Concerning chemical structure one has to distinguish between pure connectivity of the atoms within
a molecule (chemical constitution), a description of a three-dimensional arrangement (molecular
configuration, includes e.g. information on chirality) and the precise determination of bond lengths,
angles and torsion angles, i.e. a full representation of the (relative) atomic coordinates.
In determining structures of chemical compounds, one generally aims to obtain, first and minimally,
the pattern and degree of bonding between all atoms in the molecule; when possible, one seeks the
three dimensional spatial coordinates of the atoms in the molecule (or other solid).[5]

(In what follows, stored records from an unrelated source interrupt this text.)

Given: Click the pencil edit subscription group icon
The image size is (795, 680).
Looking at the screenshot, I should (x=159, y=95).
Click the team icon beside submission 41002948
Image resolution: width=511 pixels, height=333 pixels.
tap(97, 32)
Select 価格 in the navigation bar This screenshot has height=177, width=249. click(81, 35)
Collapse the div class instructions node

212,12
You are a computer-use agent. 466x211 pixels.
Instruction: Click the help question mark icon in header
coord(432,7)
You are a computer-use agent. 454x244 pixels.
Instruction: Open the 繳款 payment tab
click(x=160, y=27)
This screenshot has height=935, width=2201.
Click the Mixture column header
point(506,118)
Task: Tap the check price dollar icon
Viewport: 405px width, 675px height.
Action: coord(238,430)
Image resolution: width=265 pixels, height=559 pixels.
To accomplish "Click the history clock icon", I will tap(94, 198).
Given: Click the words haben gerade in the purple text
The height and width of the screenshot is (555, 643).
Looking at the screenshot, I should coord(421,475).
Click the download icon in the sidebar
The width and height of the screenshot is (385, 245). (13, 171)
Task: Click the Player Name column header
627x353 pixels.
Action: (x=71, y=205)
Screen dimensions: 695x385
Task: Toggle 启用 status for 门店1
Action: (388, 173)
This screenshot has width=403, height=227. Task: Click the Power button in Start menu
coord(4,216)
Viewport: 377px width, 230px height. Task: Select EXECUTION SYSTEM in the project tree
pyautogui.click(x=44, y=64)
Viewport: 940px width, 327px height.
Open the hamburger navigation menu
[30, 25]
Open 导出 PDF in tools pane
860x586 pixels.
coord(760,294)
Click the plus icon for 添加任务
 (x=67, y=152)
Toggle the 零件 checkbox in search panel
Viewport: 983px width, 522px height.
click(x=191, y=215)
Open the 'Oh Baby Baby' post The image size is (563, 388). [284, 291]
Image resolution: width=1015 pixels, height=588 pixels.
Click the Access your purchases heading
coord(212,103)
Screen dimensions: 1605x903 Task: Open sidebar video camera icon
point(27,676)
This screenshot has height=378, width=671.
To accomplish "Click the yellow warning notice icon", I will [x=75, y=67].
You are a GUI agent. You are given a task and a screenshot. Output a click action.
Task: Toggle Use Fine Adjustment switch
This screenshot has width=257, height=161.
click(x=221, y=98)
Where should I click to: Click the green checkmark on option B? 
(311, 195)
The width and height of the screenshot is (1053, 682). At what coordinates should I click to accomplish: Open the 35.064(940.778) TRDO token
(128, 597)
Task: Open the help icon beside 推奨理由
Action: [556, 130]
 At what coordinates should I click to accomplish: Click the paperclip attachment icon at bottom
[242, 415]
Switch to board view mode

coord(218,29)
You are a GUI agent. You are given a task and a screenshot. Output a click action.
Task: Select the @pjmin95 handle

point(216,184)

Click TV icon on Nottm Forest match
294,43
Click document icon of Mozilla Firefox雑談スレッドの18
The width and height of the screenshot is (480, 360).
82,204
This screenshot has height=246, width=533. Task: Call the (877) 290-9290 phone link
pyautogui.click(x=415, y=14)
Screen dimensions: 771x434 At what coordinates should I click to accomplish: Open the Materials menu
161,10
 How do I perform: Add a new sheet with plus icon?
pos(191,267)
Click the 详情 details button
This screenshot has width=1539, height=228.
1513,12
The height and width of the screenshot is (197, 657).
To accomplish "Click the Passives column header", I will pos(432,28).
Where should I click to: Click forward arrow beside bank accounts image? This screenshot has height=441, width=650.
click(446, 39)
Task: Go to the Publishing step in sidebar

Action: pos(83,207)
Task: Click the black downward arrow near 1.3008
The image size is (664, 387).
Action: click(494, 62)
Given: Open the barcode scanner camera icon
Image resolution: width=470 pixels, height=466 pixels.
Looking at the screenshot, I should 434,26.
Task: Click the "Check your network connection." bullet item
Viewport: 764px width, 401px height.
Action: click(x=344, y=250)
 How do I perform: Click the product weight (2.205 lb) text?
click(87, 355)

Structural elucidation[edit]
The methods by which one can determine the structure of a molecule is called structural elucidation.
These methods include:

 concerning only connectivity of the atoms: spectroscopies such as nuclear magnetic


resonance (proton and carbon-13 NMR), various methods of mass spectrometry (to give
overall molecular mass, as well as fragment masses).Techniques such as absorption
spectroscopy and the vibrational spectroscopies, infrared and Raman, provide,
respectively, important supporting information about the numbers and adjacencies of
multiple bonds, and about the types of functional groups (whose internal bonding gives
vibrational signatures); further inferential studies that give insight into the contributing
electronic structure of molecules include cyclic voltammetry and X-ray photoelectron
spectroscopy.
 concerning precise metric three-dimensional information: can be obtained for gases
by gas electron diffraction and microwave (rotational) spectroscopy (and other
rotationally resolved spectroscopy) and for the crystalline solid state by X-ray
crystallography[6] or neutron diffraction. These technique can produce three-dimensional
models at atomic-scale resolution, typically to a precision of 0.001 Å for distances and
0.1° for angles (in unusual cases even better).[7][6]
Additional sources of information are: When a molecule has an unpaired electron spin in a functional
group of its structure, ENDOR and electron-spin resonance spectroscopes may also be performed.
These latter techniques become all the more important when the molecules contain metal atoms,
and when the crystals required by crystallography or the specific atom types that are required by
NMR are unavailable to exploit in the structure determination. Finally, more specialized methods
such as electron microscopy are also applicable in some cases.